_Problem description:_
Pictures are to be omitted; everything else in the data must be transcribed exactly.

*** Dataset

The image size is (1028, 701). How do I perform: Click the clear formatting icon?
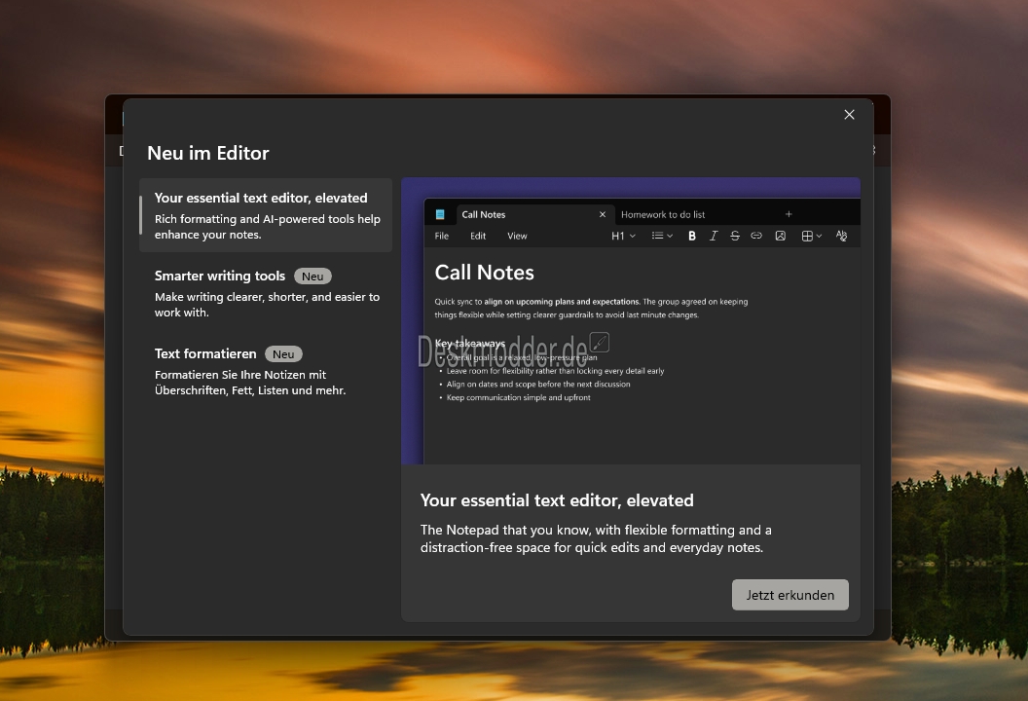tap(842, 236)
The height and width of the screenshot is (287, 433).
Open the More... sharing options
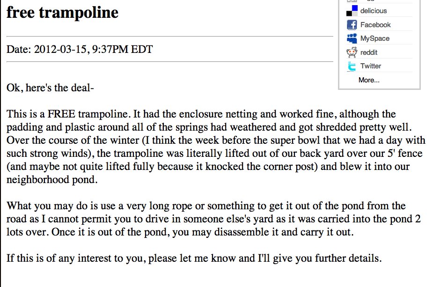point(369,80)
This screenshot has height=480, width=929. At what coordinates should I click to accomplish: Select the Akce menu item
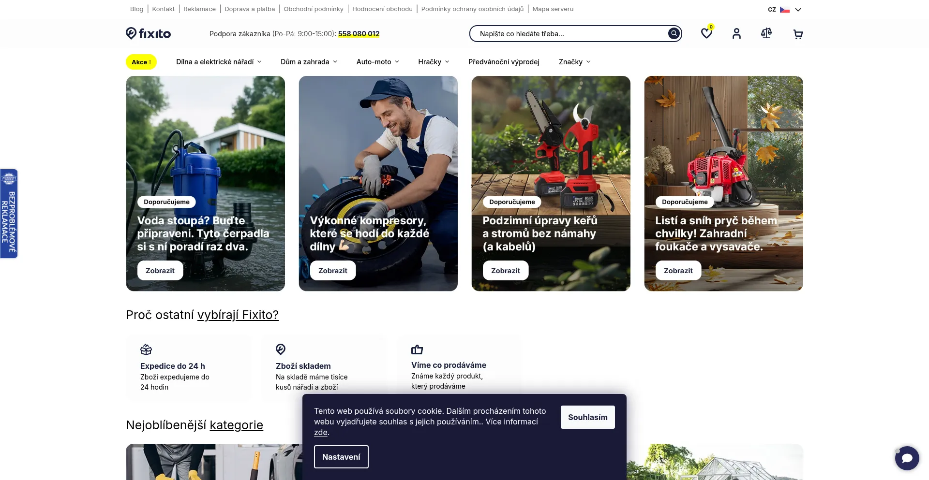(x=141, y=62)
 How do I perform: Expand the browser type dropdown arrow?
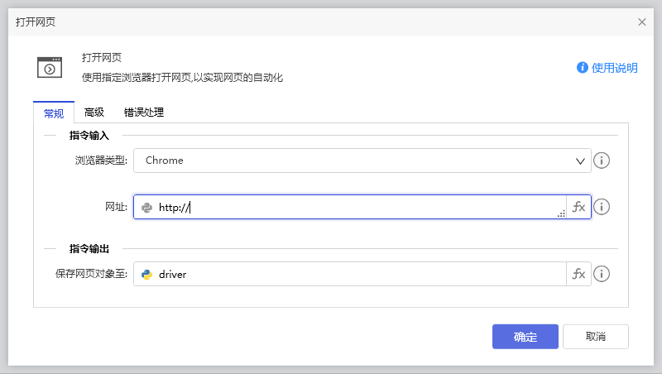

******

_Answer for this exercise:_
The image size is (1028, 701). How do I perform: Click the clear formatting icon?
tap(842, 236)
The height and width of the screenshot is (287, 433).
Open the More... sharing options
point(369,80)
This screenshot has height=480, width=929. At what coordinates should I click to accomplish: Select the Akce menu item
(x=141, y=62)
 How do I perform: Expand the browser type dropdown arrow?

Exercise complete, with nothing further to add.